**About this exercise:** Begin at the top of the records and copy each line exactly. The line containing "Show More on" is the last one to include.

**Entries shown:**

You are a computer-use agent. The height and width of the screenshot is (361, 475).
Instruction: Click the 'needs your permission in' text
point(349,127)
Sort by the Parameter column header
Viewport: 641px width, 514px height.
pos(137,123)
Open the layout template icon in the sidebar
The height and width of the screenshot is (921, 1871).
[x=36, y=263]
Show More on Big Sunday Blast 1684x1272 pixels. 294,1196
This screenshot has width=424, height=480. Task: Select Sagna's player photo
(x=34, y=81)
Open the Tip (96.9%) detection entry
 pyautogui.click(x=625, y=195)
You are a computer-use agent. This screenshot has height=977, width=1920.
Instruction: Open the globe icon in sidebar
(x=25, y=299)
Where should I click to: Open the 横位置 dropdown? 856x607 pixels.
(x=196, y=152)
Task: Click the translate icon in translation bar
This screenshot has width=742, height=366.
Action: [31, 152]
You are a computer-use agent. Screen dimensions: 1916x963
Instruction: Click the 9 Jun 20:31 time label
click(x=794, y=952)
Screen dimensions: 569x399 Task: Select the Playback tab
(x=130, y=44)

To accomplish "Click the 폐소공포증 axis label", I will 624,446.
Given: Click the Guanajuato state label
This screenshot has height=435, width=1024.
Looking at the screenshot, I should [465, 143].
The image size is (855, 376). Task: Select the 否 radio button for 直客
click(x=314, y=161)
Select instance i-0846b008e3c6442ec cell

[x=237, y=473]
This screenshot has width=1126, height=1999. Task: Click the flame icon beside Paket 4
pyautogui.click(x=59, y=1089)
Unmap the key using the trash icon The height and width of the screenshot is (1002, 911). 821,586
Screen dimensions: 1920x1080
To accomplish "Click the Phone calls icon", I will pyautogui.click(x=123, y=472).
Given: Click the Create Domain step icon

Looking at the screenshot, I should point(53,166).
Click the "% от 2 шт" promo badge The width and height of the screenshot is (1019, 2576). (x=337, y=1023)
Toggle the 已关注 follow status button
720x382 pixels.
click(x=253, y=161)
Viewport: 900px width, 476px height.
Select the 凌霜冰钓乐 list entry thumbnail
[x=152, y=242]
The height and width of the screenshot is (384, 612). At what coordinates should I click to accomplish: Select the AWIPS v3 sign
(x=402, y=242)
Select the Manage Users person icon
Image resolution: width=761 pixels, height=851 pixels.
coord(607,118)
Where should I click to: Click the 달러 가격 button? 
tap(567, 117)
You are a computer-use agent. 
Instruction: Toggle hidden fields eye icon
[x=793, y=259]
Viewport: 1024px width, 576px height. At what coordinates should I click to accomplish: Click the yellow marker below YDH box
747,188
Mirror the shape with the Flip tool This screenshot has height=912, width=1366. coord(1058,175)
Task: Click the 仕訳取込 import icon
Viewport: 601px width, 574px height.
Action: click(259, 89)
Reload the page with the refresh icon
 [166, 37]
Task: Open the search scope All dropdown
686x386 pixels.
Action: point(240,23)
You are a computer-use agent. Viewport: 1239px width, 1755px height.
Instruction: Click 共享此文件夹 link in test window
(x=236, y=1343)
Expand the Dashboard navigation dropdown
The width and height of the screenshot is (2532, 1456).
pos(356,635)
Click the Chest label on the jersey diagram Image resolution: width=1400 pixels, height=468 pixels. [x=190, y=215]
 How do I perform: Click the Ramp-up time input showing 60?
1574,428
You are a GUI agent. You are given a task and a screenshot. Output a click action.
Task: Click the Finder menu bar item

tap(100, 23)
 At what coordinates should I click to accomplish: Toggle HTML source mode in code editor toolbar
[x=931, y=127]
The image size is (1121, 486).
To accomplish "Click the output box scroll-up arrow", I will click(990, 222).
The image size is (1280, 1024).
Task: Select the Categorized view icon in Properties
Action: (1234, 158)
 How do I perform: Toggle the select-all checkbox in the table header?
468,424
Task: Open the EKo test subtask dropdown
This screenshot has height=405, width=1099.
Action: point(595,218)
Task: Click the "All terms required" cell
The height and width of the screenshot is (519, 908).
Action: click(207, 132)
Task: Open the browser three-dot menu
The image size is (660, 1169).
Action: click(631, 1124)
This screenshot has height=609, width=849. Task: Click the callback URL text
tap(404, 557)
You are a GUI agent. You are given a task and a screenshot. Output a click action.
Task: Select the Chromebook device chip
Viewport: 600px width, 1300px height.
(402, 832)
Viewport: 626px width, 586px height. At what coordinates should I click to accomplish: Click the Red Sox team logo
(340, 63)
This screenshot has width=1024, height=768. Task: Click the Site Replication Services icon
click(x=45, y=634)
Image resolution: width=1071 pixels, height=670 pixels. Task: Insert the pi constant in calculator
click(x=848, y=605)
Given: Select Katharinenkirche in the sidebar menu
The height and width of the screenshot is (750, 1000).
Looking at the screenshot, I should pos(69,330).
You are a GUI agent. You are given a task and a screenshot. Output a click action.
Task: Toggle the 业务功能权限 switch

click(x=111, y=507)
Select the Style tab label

**Solution:**
You are a computer-use agent. The height and width of the screenshot is (361, 475).
Instruction: Click the 'needs your permission in' text
point(349,127)
Sort by the Parameter column header
Viewport: 641px width, 514px height.
pos(137,123)
Open the layout template icon in the sidebar
The height and width of the screenshot is (921, 1871).
[x=36, y=263]
Show More on Big Sunday Blast 1684x1272 pixels. 294,1196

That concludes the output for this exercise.